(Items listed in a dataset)
'''

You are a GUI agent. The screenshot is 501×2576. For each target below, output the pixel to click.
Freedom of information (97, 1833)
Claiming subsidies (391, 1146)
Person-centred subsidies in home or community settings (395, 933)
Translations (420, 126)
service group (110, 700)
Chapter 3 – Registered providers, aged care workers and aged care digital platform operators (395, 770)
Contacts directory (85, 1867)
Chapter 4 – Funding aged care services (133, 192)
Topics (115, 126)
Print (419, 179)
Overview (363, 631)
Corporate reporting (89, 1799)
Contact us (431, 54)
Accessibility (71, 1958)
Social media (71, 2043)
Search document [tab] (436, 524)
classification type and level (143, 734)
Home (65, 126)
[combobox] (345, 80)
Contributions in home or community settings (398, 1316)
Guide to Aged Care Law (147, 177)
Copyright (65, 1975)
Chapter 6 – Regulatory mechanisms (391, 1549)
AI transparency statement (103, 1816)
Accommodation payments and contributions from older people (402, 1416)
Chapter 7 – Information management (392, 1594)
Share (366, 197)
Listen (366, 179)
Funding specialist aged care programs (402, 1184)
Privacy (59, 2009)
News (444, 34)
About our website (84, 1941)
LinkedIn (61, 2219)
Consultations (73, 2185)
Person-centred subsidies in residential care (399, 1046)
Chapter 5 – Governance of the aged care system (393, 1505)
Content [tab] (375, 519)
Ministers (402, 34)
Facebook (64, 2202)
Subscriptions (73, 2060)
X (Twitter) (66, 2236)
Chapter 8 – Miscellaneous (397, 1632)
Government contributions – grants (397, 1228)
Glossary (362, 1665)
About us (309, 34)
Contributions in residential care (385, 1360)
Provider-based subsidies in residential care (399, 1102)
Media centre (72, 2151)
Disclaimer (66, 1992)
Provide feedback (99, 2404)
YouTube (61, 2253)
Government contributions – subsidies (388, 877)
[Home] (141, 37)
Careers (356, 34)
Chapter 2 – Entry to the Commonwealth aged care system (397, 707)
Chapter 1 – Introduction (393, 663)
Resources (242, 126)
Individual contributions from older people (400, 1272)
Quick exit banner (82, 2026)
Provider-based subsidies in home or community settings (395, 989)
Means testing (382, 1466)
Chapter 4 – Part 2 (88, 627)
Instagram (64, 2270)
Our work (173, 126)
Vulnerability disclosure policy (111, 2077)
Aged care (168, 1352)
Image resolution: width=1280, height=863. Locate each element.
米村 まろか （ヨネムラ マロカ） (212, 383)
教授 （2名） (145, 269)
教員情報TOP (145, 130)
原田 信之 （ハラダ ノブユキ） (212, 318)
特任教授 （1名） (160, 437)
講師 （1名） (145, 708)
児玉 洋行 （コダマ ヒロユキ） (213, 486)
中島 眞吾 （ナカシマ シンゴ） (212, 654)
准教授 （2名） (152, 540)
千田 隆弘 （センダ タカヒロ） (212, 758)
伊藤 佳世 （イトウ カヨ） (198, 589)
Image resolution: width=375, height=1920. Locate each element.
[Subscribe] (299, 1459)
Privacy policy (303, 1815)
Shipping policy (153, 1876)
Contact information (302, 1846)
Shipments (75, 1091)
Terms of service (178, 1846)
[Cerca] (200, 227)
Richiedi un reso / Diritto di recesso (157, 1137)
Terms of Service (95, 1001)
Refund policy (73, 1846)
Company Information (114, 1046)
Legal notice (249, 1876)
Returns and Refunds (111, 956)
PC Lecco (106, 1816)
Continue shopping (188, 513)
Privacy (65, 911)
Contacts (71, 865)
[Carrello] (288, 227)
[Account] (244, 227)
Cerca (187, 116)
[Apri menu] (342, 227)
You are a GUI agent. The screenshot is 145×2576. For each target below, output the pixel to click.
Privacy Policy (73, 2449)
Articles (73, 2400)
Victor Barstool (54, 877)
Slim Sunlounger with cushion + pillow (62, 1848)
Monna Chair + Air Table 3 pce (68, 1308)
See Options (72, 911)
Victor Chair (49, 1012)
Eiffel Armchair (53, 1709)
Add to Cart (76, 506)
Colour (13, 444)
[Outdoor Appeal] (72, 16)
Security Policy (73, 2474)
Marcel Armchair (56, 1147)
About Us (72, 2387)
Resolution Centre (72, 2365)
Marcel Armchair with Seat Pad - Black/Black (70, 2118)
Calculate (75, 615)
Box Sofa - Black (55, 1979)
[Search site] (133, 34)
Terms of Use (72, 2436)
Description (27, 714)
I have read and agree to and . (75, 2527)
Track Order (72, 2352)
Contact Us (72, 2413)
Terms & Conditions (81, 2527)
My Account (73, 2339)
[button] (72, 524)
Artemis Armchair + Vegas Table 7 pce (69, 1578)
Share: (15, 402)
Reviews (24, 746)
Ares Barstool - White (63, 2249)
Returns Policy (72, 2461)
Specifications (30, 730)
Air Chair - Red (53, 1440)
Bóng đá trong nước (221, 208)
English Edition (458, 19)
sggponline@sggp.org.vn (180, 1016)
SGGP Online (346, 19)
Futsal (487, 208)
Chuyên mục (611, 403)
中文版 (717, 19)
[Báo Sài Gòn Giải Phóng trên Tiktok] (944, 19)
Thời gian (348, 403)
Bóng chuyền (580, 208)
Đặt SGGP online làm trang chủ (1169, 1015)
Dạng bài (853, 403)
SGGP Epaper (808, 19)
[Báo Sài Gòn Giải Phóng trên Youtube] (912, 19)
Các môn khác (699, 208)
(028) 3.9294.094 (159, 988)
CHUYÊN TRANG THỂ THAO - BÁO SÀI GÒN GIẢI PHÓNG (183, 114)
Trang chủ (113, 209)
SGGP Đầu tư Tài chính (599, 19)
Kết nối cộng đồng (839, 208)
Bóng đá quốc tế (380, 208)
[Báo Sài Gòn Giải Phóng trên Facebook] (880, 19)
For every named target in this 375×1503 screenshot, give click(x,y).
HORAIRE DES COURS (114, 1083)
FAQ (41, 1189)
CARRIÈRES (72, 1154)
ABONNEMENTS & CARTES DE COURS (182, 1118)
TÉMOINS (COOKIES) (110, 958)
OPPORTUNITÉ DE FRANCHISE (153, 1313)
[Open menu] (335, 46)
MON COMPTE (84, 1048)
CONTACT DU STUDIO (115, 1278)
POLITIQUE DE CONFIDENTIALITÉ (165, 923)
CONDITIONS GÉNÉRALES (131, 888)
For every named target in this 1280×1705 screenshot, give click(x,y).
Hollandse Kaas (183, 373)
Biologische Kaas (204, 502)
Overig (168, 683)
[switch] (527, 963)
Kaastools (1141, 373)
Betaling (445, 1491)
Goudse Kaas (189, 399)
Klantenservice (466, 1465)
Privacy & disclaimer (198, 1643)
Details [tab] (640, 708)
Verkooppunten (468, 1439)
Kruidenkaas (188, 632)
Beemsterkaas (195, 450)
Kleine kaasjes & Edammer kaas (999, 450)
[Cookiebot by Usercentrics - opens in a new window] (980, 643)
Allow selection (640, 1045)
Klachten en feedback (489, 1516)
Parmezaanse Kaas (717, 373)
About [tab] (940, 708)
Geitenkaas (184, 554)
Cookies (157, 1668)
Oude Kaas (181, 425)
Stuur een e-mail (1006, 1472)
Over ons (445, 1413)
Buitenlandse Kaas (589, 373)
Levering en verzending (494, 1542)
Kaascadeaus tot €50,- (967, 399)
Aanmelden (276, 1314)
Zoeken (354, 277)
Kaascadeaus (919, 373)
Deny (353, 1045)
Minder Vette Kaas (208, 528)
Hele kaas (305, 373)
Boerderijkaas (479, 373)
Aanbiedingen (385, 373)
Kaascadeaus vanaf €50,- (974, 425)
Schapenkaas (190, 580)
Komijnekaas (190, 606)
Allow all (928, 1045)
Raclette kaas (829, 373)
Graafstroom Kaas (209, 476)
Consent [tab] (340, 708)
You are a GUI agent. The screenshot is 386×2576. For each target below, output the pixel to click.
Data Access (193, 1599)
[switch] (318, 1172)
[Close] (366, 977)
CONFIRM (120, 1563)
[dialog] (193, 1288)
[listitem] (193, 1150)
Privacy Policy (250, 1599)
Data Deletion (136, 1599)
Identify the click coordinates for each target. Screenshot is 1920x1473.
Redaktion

'''

> Work instruction
Set down exactly the lines of the data above, beginning with the line that has "Oude Kaas (181, 425)" and ending with the line that has "Kaascadeaus vanaf €50,- (974, 425)", and no others.

> Written answer
Oude Kaas (181, 425)
Stuur een e-mail (1006, 1472)
Over ons (445, 1413)
Buitenlandse Kaas (589, 373)
Levering en verzending (494, 1542)
Kaascadeaus tot €50,- (967, 399)
Aanmelden (276, 1314)
Zoeken (354, 277)
Kaascadeaus (919, 373)
Deny (353, 1045)
Minder Vette Kaas (208, 528)
Hele kaas (305, 373)
Boerderijkaas (479, 373)
Aanbiedingen (385, 373)
Kaascadeaus vanaf €50,- (974, 425)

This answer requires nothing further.